It’s almost impossible to gain any traction with guerilla tactics online or even face-to-face. It’s simply yelling as loudly as possible to point at our own platforms.  And I’m saying this for every side.  We all do this.  I think the majority of Social Justice bloggers are making it worse.

If MLK was a blogger today, I think he would be embarrassed and ashamed to see that no one was trying to reach outside their polarized box; he would see a lot of little unorganized choirs with zero consensus squabbling for each other’s attention and then closing their browsers to watch the next episode of the Kardashians.  MLK, Gandhi, Thich Nhat Han, Mother Teresa, and Jesus would all see blindness, on every side, and most of all, starting with me.

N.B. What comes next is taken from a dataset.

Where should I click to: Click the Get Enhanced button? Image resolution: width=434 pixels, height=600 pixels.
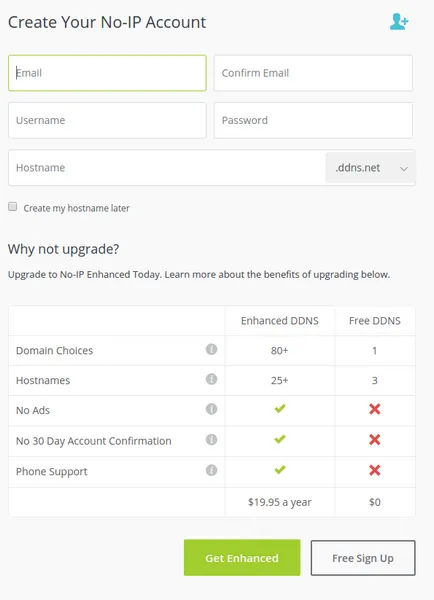[242, 558]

Here’s what I suggest if you’re talking to someone who might be racist or blind to their own racism.  It’s a modified hybrid of Aristotelian philosophy and Jesus’s approach to wealthy upper-class men.

We can ask two questions.

1) What do you mean by that?

2) Why do you believe that?

When we only make propositional statements from opinions, we immediately put another person on their automatic preprogrammed defense.  I’m not above this; I do it too.  It goes nowhere.  You can’t possibly peel back years and layers of racism in another person during a heated exchanged of ideas versus ideas.

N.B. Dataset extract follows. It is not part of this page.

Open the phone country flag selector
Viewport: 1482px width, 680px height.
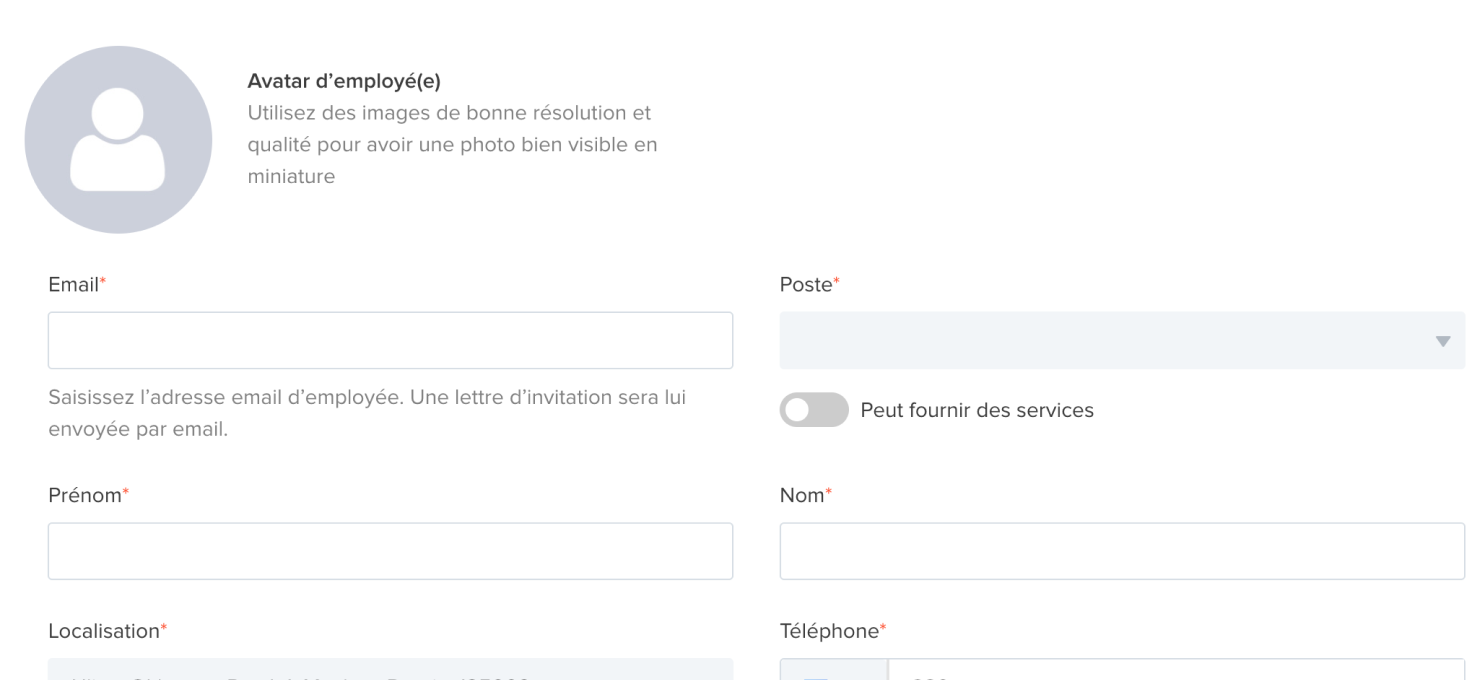click(834, 672)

But when you ask questions about a person’s belief, several good things happen.  You then put the other person on equal footing so they can explain themselves, and instead of defending, they’re now confessing.

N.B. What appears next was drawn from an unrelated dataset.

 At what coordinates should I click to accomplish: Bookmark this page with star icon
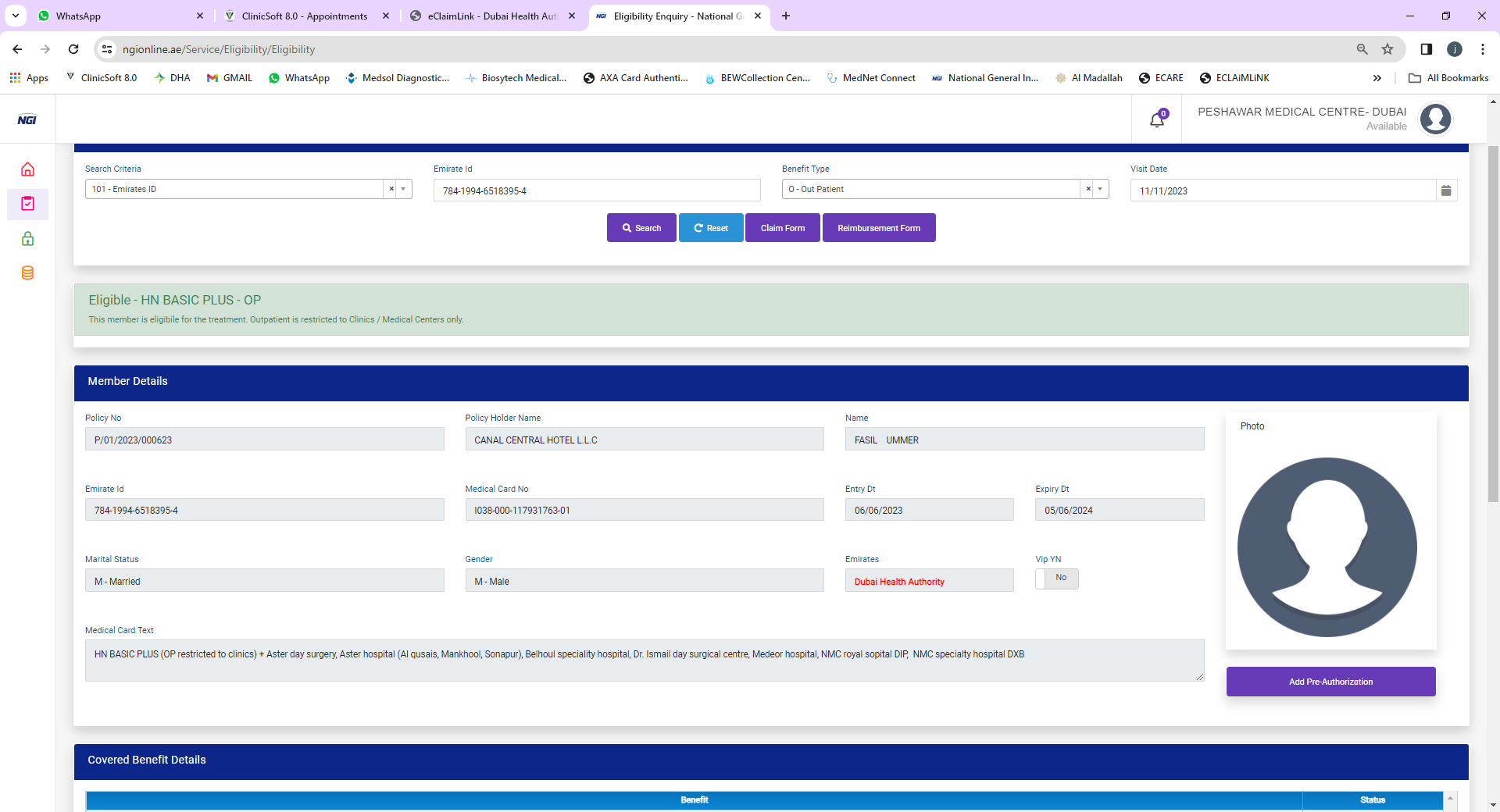1388,49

The hope is that they’ll hear their own ideas out loud as you continue to ask “what” and “why,” and they’ll realize that their own ideas are not as sound as they had once believed.  It’ll start to sound silly, even to them.  I can almost guarantee you that most people have never been openly challenged this way and have only perpetuated their ideas with like-minded people. By questioning them, you are entering softly while still turning over stones.

This is not a trick, by the way.  People can tell when you’re pulling a fast one. People can tell when you don’t love them or you’re using a formula.  So please do love them.  And be open to hearing them out, because maybe they have a painful story behind their anger and prejudice.  Maybe they simply need to tell it to be set free.

It’s easy to stand up for something.
There are enough soapboxes to go around.
I’m waiting for the person who will actually kneel down with me in the trenches, roll up his sleeves, and hurt with me.
I’m waiting for the one who will listen to my story as a victim of racial abuse and prejudice.
I’m not interested in debating, because talk is a cheap dress that you can buy with a free blog in your basement, and I’m done with people preaching pretty words without doing what they preach first.

I hope we can each take a long real look at our own platforms, and then ask, “If the ‘other side’ had my exact tone and argumentation and methods, would I even care to read them? Would I even listen to myself?”

That sort of self-honesty is painful: but so it begins the way to healing.

— J.S.

8 thoughts on “The Problem of Dealing With Racism Without Being Smug & Snarky: And Two Questions That I Ask Every Racist

  1. I have fought this concept for many a year and yet I suffer from the problem. I am Jewish and know the sting and yet I knee jerk and say things I latter regret. We are not all the same. I remember once in the sixties in the Dakotas. My friend and I went into a bar. There was a sign, “We refuse to serve N. Jews and Catholics” I made a joke that we were missing one of them and therefore we had a Trinity. But it was uncomfortable and we left. It is out there and I am afraid the cure will be time.


    1. I know the sting all too well. I’m very sorry you had to experience that. There were countless times in cafeterias and other such places when someone would say very slowly, “This is maaaashed potatoes,” as if I didn’t understand English. That of course is only a small slice of how terrible it can be.
      I want to be careful that I’m not endorsing passive dialogue, as if we’re to be “nice” all the time, but that when we do confront the problem, it’s with thoughtfulness.
      Thank you for sharing your thoughts ..!


  2. Wow, I could have used this wisdom a few months ago. I am from a military upbringing and adulthood. I’ve lived all over and am currently living in northern Alabama. I lead a small group at my church and have one gentleman (older) that uses the N. word. The first time I told him it offended me and asked him to stop. He laughed in my face. The second time it happened I told him that I would have to leave the church building if he continued and he threw a fit, stormed out and vowed to quit the church. He eventually forgave me and came back. He also admitted he was wrong (to our pastor) for using this language in church when he knew it offended me. I wish I’d had these questions to ask back when it happened. I tried not to be visible angry or sound angry when I spoke, but inside I was shaken that this person could talk and think this way, let alone in a Christian church. I do believe I was the first person to ever speak up to him in all of his 68 years. His wife is very submissive and I am a female with leadership skills and a professional career. We have people of color in our church and some that visit. How do we open our arms and say we are the arms of Christ to the lost world when at the same time we, the body of Christ also hate some of these we are supposed to care about their souls?????? I can only hope I will and others will always be bold enough to confront racism when we see and hear it. Thank you so much for teaching me a better way to confront this sin.


    1. My dear friend, I think you did the right thing and I wouldn’t change a thing about it. The questions that I mentioned are of course highly situational and perhaps even ideal, designed for a person who isn’t explicitly racist but has hidden prejudiced attitudes. It appears you met a bonafide racist, someone who outlandishly used a derogatory term in public. And I must give you an A+ for handling it so well. Was it done perfectly? Maybe not, in the eyes of bystanders. But I believe you did what everyone else wanted to do and should’ve done, but never did. My hat’s off to you.